I guess the headline says all you need to know about today’s ‘what have you done for me lately?’ mentality among fans. While the change in power structure and coaching staff with the San Diego Chargers may have something to do with recent rumblings that quarterback Philip Rivers could be out of job soon with the Bolts, it doesn’t make the claims any less ludicrous. Although my own writings are guilty at times of wondering aloud just how long Rivers can last in San Diego surrounded by mediocre talent, that doesn’t mean it’s time to turn the page just yet.
There are still plenty of chapters left to be written in the novel that is Rivers’ NFL career. The gutsy effort that he put forth in the 2007 AFC Championship game in Foxboro against the then undefeated New England Patriots on a torn ACL is all but forgotten at this point. A steady decline in statistics since the 2010 season has put Rivers on notice according to some familiar with the organization.
Much of that may have more to do with his massive contract than anything else. It’s certainly hard to argue that he hasn’t at least underperformed his deal to this point, with his salary cap number at its highest point in the upcoming season at $17.11 million. Even though that is the case, Rivers’ bonus money will be all paid out by this time next year which means the team would take a minimal cap hit by turning the page at that point in time.
Perhaps the most telling indictment of Rivers came from U-T San Diego writer Kevin Acee who appeared on the NFL Network this week. According to Acee: “No one will say it, but I think that 2013 is the final audition of Philip Rivers.”

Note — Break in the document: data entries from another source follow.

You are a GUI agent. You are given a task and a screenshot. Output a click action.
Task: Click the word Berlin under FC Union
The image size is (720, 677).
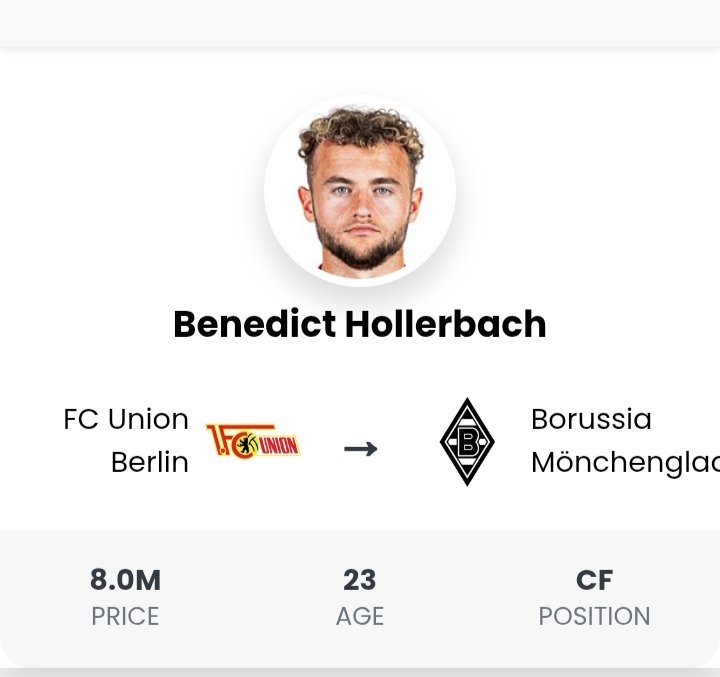coord(150,462)
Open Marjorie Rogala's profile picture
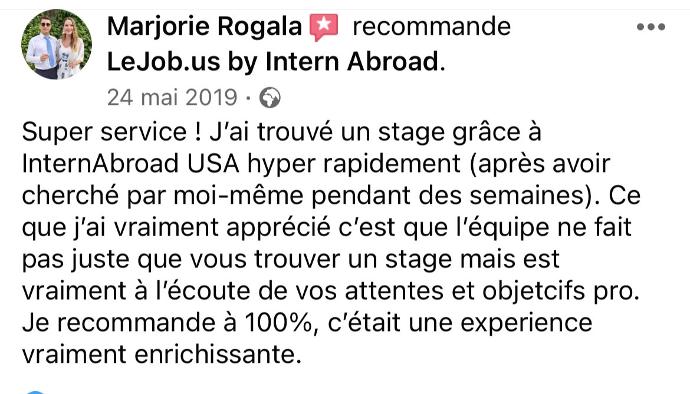 [56, 44]
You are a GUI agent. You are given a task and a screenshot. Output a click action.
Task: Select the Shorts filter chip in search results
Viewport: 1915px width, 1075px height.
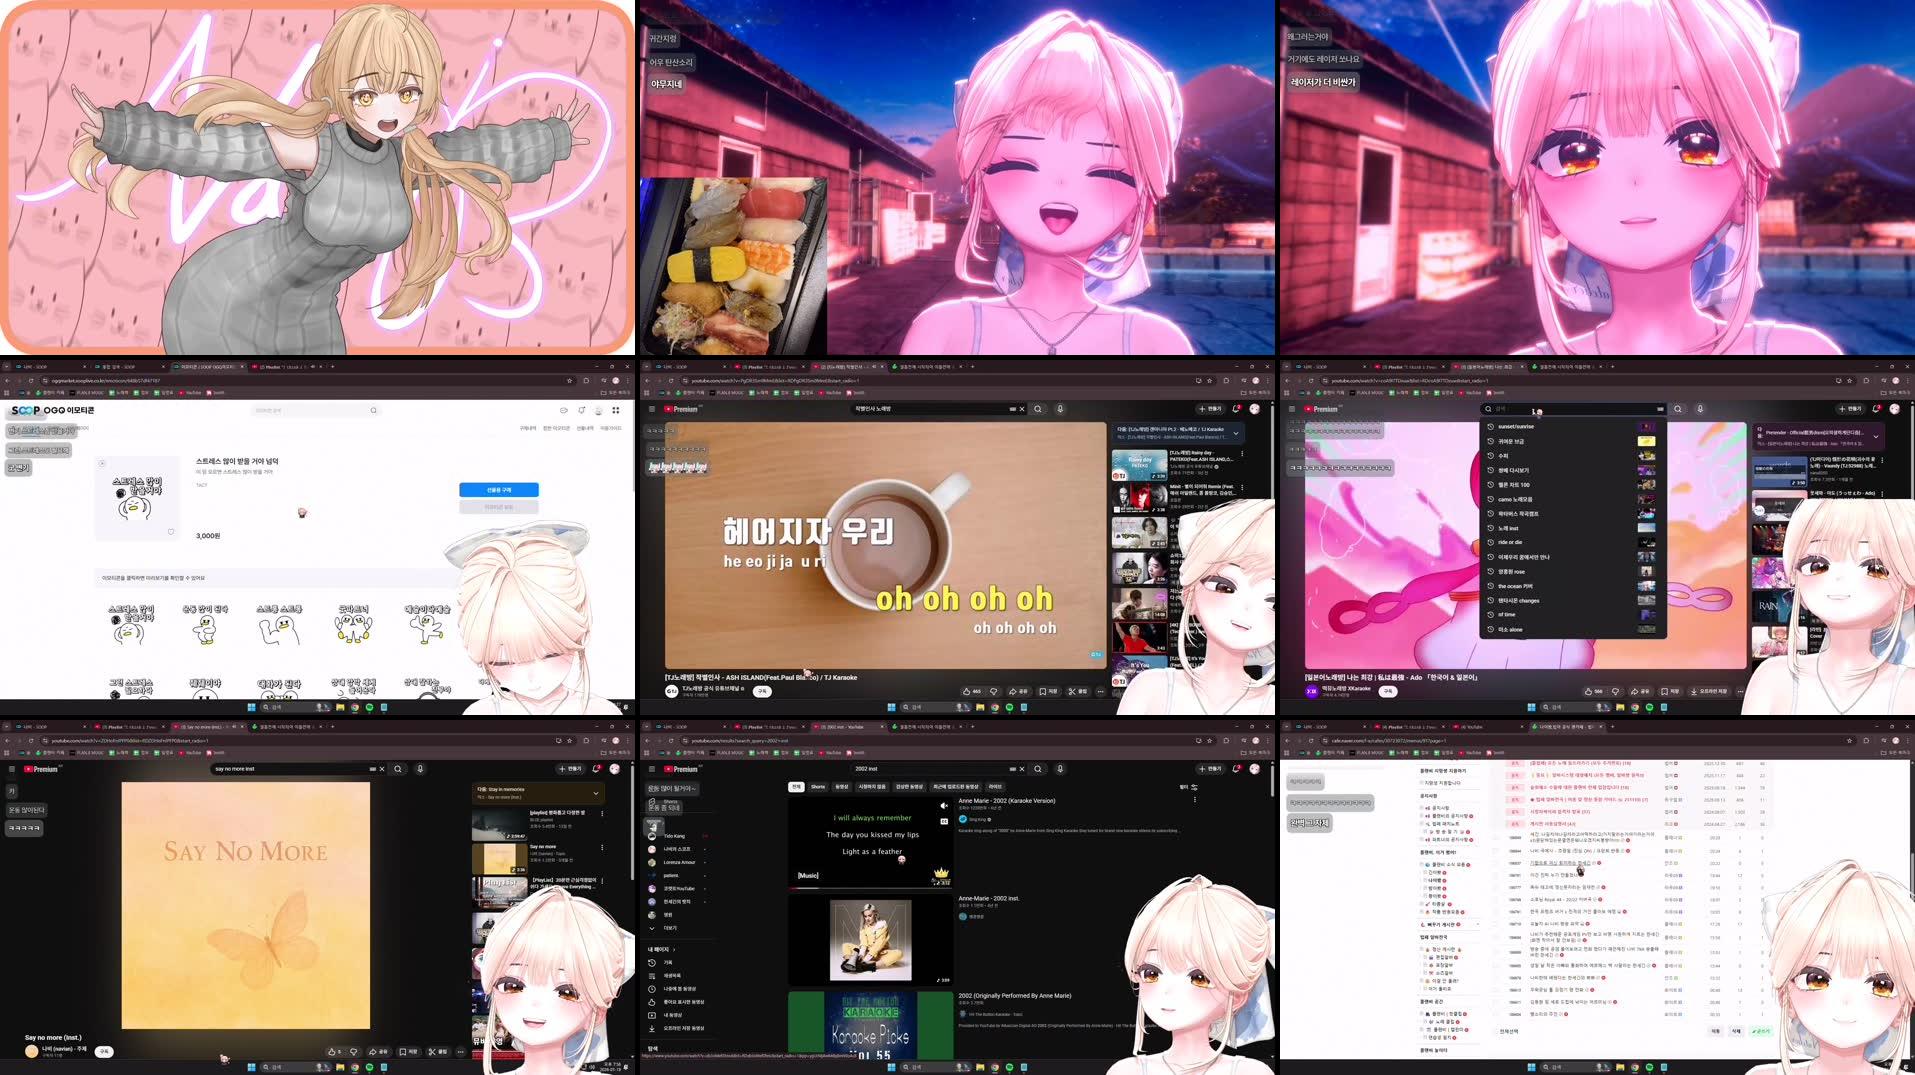click(x=818, y=787)

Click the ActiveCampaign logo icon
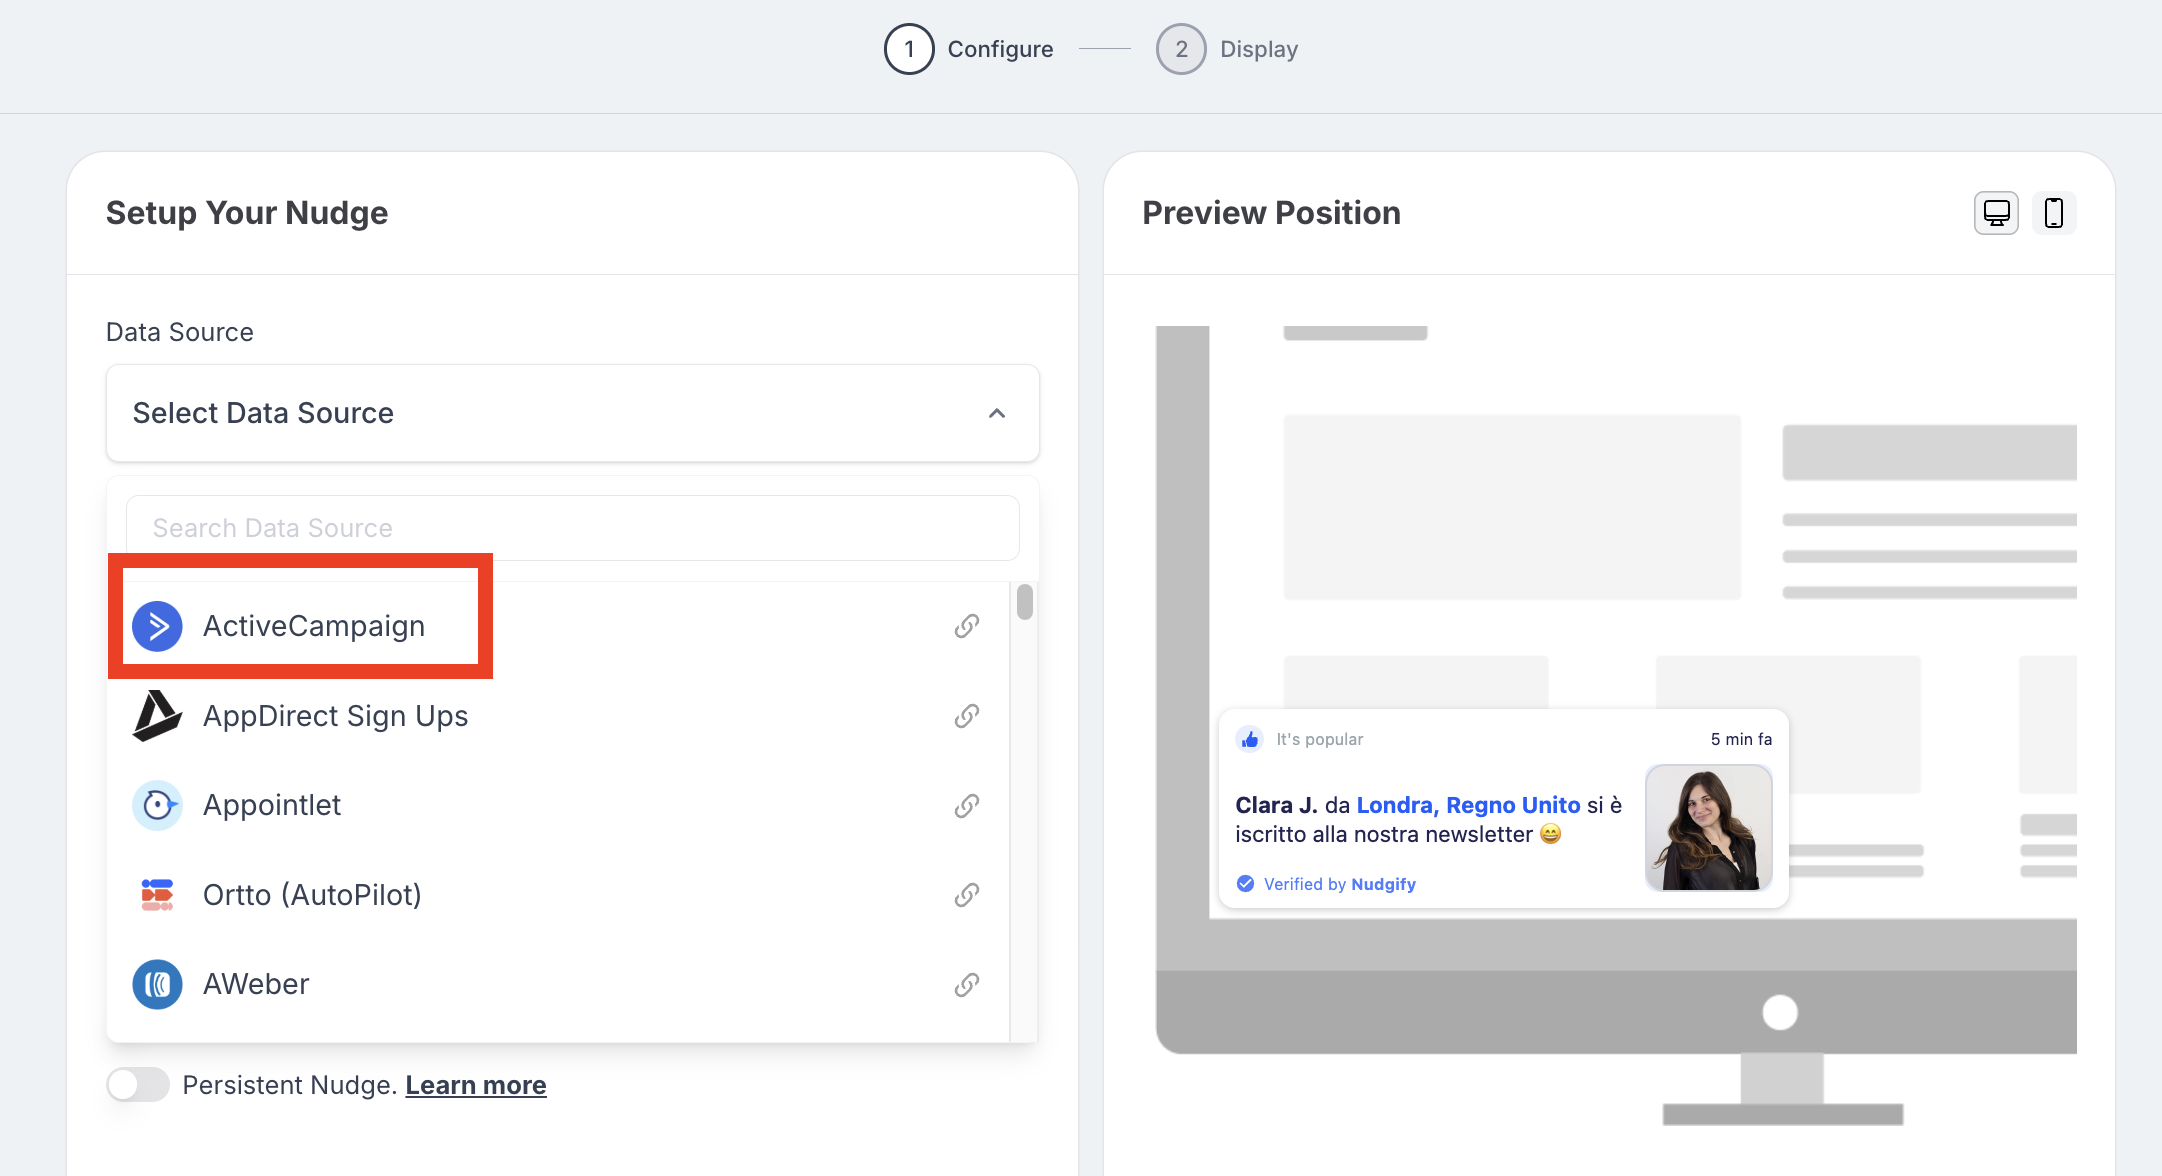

While that may be true, there aren’t even 32 quarterbacks of starting caliber in the league today. Why would an organization that has enjoyed success (albeit moderate) during the past decade move on from a signal caller that has a career 70-42 record in the regular season along with a 3-4 playoff record? When more than a half a dozen teams are frantically searching for the next ‘average’ quarterback on a yearly basis, how could the Chargers turn their back on a player that has compiled those kinds of numbers?
There are some that come down on the side of negativity toward Rivers while others will defend him to the death. Just like any other hot button topic, the idea of moving on from the veteran quarterback certainly qualifies. Will Rivers become the Dan Marino of his era and never get the ultimate prize or can he turn into the John Elway of the modern NFL and ride off into the sunset with a Lombardi or two? All that we can hope for at this point that that part of the narrative has yet to be written.